Description of problem: rsync (up to and including 2.5.6) does not seem to release memory properly once a task is completed. See the following example: free (before rsync) total used free shared buffers cached Mem: 501 279 221 0 39 177 rsync -rpa /home /tmp/test (for the sake of the test, /home was 453MB) free (after rsync) total used free shared buffers cached Mem: 501 490 10 0 43 383 Here is where things get interesting, IF the destination directory is NOT on a remote machine, meaning if it is local, there is a partial return of used memory IF you delete the destination directory. ex: rm -rf /tmp/test free(after removing destination directory) Mem: 501 294 207 0 43 184 -/+ buffers/cache: 65 436 IF you do not remove the destination directory, the memory does not seem to get returned at all, if you are sync'ing directories to a remote machine then the memory is utilized and not returned until reboot.

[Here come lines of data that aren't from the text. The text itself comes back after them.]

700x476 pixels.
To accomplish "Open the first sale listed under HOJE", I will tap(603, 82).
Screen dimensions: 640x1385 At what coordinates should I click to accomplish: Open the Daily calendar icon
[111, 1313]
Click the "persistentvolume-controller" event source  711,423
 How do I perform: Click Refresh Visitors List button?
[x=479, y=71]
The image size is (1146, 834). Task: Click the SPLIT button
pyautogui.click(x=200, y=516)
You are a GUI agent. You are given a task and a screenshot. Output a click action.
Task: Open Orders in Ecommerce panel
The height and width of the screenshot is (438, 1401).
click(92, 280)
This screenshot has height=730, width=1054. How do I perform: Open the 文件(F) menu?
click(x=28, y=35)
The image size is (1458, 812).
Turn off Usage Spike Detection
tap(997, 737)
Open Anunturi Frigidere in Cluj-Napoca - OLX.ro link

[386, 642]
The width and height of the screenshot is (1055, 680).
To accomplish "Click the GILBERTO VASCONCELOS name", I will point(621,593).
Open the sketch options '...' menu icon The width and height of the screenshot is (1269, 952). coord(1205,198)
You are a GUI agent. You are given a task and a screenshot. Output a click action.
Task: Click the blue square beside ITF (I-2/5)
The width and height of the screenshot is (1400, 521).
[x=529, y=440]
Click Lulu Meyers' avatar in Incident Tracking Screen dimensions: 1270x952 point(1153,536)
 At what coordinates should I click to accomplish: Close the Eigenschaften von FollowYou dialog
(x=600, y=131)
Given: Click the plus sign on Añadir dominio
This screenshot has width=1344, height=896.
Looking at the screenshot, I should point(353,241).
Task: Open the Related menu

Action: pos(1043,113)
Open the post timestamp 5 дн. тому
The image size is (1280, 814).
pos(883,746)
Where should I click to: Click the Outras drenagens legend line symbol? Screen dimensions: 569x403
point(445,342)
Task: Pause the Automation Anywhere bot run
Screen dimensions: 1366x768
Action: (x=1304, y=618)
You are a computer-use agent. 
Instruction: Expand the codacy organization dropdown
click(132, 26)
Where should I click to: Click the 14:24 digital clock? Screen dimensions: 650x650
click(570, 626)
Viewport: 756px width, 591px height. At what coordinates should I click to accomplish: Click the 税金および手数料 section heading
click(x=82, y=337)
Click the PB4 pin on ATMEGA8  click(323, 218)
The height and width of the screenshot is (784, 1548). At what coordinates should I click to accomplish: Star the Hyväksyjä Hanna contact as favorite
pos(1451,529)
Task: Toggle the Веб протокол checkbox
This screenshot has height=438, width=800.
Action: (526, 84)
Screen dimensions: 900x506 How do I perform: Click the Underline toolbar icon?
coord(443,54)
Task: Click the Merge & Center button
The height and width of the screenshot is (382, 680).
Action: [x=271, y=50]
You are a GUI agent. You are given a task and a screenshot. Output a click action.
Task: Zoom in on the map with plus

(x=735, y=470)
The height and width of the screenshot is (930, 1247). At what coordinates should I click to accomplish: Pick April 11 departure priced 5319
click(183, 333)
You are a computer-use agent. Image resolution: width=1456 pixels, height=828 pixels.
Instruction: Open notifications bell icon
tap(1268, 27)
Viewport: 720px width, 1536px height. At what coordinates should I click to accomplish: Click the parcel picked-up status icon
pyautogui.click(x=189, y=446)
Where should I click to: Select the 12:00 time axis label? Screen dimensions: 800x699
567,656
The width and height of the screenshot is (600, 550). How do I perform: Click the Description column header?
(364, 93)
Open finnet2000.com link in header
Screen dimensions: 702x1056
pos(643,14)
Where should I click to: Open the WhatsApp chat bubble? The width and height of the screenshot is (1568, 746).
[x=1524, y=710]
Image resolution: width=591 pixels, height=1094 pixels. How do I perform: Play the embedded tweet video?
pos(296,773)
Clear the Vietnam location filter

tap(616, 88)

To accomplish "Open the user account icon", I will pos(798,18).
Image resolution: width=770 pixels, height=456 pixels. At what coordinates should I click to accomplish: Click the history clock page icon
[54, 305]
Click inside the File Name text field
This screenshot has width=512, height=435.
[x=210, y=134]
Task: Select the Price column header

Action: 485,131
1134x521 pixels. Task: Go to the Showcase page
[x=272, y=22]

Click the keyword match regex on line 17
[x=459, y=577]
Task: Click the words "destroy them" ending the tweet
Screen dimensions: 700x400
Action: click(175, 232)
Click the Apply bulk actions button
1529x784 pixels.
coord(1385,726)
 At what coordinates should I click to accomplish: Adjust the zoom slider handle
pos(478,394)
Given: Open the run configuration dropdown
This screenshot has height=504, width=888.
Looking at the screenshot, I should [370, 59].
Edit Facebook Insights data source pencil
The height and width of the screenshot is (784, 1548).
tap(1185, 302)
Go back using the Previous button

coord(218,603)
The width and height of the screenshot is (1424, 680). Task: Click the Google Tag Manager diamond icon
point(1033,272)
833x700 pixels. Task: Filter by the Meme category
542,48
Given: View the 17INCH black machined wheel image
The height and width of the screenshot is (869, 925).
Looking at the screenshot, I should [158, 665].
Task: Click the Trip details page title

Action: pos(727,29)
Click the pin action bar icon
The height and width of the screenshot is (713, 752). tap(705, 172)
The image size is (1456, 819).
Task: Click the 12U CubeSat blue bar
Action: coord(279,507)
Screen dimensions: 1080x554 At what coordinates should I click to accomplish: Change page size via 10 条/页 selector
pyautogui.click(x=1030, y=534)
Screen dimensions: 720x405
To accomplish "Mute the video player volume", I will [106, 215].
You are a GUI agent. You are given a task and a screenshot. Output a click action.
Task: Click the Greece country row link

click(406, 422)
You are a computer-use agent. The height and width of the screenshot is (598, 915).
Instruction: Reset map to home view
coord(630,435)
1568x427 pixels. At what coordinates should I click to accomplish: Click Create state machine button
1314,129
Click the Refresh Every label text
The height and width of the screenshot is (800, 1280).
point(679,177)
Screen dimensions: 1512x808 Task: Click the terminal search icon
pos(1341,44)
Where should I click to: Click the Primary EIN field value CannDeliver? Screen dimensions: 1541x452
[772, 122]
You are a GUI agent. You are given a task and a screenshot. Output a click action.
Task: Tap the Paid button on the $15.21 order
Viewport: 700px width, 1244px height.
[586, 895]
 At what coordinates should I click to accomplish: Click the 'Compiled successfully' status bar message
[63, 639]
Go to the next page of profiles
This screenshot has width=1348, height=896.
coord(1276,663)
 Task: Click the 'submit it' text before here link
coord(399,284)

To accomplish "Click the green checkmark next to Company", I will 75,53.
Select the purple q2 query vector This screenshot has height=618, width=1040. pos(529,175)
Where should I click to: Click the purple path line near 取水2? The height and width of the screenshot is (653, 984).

Version-Release number of selected component (if applicable): Tested on RH versions 8.0 , 9.0 with rsync 2.5.5 and 2.5.6 tested on single processor Athlon 1700 512MB , Deall presicion 650 dual Xeon 2.7 3GB Ram, single processor Pentium IV 1GB Ram How reproducible: very reproducible every time for me Steps to Reproduce: 1. free -m, cat /proc/meminfo 2. rsync -rpva <decent sized directory> /<destination directory> 3. free -m (available memory much lower) Actual results: memory is used and not returned Expected results: I would expect that the memory should be recycled to the system once the rsync completes. Additional info: I have tested this on various platforms and the results seem to be consistenet, however, I doubt that I am the only one that would notice such an issue. Other platforms which were tested ar Solaris, BSD and OS X, all three of which would not consume memory in this manner when running rsync. Memory usage was monitored with vmstat, free and by watching /proc/meminfo
Difference in free RAM (from data above): (490 - 279) = 211 Difference in cache sizes (from to data above): (383 - 177) + (43 - 39) = 210 It didn't swallow your RAM, it just moved most of the free RAM to somewhere useful - in this case, the buffer/inode/dentry caches. Additionally, internal kernel data structures (vm, socket structures, cache entries, etc.) are allocated and freed all the time - even running 'free' affects them. I probably won't explain this perfectly, but here it comes: The data is cached based on the principle "Well, you just accessed this file's data, so I'm going to hold on to it incase you need it again ...". When you access new files or start other applications, I believe the least-recently-used cache data gets freed to make space for the incoming data/application. The reason the 'free' RAM 'jumps' when you remove the directory is simple: When you unlink (remove) a file, cache data about that file freed because they're no longer needed - if the file doesn't exist, you certainly won't be using its data any time soon. In this case, you're unlinking a lot of files. This means that a lot of cache information (that the system thought you might need) is freed. FYI - Running "cp -a <src> <dest>" should have a similar effect as using rsync.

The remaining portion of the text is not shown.